Saved data entries →
════════════════════
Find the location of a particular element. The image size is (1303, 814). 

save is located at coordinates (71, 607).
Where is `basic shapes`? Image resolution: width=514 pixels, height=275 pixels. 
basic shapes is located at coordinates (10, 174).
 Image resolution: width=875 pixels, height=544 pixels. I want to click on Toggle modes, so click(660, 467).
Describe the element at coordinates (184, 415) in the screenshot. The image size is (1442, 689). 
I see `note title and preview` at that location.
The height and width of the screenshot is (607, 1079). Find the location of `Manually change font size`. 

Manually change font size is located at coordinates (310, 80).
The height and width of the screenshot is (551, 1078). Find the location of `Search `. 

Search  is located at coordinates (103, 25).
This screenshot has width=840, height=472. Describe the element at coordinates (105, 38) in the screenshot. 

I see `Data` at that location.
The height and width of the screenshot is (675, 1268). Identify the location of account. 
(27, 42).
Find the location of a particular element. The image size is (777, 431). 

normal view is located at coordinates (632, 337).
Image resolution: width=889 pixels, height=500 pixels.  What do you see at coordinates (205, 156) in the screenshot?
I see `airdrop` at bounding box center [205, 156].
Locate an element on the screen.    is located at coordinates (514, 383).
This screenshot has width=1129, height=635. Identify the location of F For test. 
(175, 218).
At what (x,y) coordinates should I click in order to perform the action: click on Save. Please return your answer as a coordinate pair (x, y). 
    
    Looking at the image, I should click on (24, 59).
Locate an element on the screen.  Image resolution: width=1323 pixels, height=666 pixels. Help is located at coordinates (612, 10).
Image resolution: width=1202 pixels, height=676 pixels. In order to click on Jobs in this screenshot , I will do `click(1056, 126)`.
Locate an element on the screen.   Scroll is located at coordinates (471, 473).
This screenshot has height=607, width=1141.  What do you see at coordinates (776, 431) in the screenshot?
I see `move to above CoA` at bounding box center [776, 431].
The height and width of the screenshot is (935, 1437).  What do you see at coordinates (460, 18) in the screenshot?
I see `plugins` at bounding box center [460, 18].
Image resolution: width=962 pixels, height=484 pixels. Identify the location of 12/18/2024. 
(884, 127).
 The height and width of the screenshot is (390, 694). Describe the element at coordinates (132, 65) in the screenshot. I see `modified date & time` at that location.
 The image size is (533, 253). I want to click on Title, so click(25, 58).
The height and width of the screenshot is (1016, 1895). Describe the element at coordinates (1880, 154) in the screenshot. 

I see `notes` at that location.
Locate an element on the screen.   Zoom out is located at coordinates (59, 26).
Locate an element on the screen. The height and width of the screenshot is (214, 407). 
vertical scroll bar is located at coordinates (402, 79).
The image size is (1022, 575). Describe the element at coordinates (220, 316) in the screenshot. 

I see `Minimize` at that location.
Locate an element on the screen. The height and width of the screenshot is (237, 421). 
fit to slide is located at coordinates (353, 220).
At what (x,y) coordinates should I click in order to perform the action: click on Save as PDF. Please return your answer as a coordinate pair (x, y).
════════════════════
What is being asked →
Swap "Identify the location of" for "Find the position of" throughout the material above and repeat every line, leaving everything else unchanged.

Response to the exercise →
Find the location of a particular element. The image size is (1303, 814). 

save is located at coordinates (71, 607).
Where is `basic shapes`? Image resolution: width=514 pixels, height=275 pixels. 
basic shapes is located at coordinates (10, 174).
 Image resolution: width=875 pixels, height=544 pixels. I want to click on Toggle modes, so click(660, 467).
Describe the element at coordinates (184, 415) in the screenshot. The image size is (1442, 689). 
I see `note title and preview` at that location.
The height and width of the screenshot is (607, 1079). Find the location of `Manually change font size`. 

Manually change font size is located at coordinates (310, 80).
The height and width of the screenshot is (551, 1078). Find the location of `Search `. 

Search  is located at coordinates (103, 25).
This screenshot has width=840, height=472. Describe the element at coordinates (105, 38) in the screenshot. 

I see `Data` at that location.
The height and width of the screenshot is (675, 1268). Find the position of account. 
(27, 42).
Find the location of a particular element. The image size is (777, 431). 

normal view is located at coordinates (632, 337).
Image resolution: width=889 pixels, height=500 pixels.  What do you see at coordinates (205, 156) in the screenshot?
I see `airdrop` at bounding box center [205, 156].
Locate an element on the screen.    is located at coordinates (514, 383).
This screenshot has width=1129, height=635. Find the position of F For test. 
(175, 218).
At what (x,y) coordinates should I click in order to perform the action: click on Save. Please return your answer as a coordinate pair (x, y). 
    
    Looking at the image, I should click on (24, 59).
Locate an element on the screen.  Image resolution: width=1323 pixels, height=666 pixels. Help is located at coordinates (612, 10).
Image resolution: width=1202 pixels, height=676 pixels. In order to click on Jobs in this screenshot , I will do `click(1056, 126)`.
Locate an element on the screen.   Scroll is located at coordinates (471, 473).
This screenshot has height=607, width=1141.  What do you see at coordinates (776, 431) in the screenshot?
I see `move to above CoA` at bounding box center [776, 431].
The height and width of the screenshot is (935, 1437).  What do you see at coordinates (460, 18) in the screenshot?
I see `plugins` at bounding box center [460, 18].
Image resolution: width=962 pixels, height=484 pixels. Find the position of 12/18/2024. 
(884, 127).
 The height and width of the screenshot is (390, 694). Describe the element at coordinates (132, 65) in the screenshot. I see `modified date & time` at that location.
 The image size is (533, 253). I want to click on Title, so click(25, 58).
The height and width of the screenshot is (1016, 1895). Describe the element at coordinates (1880, 154) in the screenshot. 

I see `notes` at that location.
Locate an element on the screen.   Zoom out is located at coordinates (59, 26).
Locate an element on the screen. The height and width of the screenshot is (214, 407). 
vertical scroll bar is located at coordinates (402, 79).
The image size is (1022, 575). Describe the element at coordinates (220, 316) in the screenshot. 

I see `Minimize` at that location.
Locate an element on the screen. The height and width of the screenshot is (237, 421). 
fit to slide is located at coordinates (353, 220).
At what (x,y) coordinates should I click in order to perform the action: click on Save as PDF. Please return your answer as a coordinate pair (x, y).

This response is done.